··· Bagian Dokumen

Kerangka karangan dapat diartikan rancangan kerja yang memuat
ketentuan-ketentuan pokok bagaimana suatu topik harus diperinci dan
dikembangkan.Kerangka karangan dapat berbentuk catatan-catatan sederhana tapi
juga dapat berbentuk mendetail dan digarap sangat cermat.
b.
Manfaat
Kerangka Karangan
Kerangka
karangan dapat membantu penulis dalam hal-hal berikut:
1)
Untuk menyusun karangan
secara teratur.
2)
Memudahkan penulis
menciptakan klimaks yang berbeda-beda.
3)
Menghindari garapan
sebuah topik sampai dua kali atau lebih.
4)
Memudahkan penulis untuk
mencari materi pembantu.
c.

······
··· Cuplikan Data

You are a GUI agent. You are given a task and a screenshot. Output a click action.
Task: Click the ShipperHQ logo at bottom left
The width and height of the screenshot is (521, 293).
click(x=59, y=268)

······

**Daftar Tugas**
**a)** Menurut teks tentang kerangka karangan, kerangka karangan membantu penulis menghindari apa?
**b)** Ringkaslah paragraf dalam teks tentang kerangka karangan yang diawali kata "Kerangka karangan dapat diartikan" dengan tetap mempertahankan fakta utamanya.
Materi tersebut berdiri sendiri dan tidak berkaitan dengan teks tentang kerangka karangan.

**Jawaban Tiap Tugas**
**a)** Menggarap sebuah topik sampai dua kali atau lebih.

**b)** Kerangka karangan adalah rancangan kerja berisi ketentuan pokok untuk memerinci dan mengembangkan suatu topik. Bentuknya bisa berupa catatan sederhana atau rancangan mendetail yang digarap sangat cermat.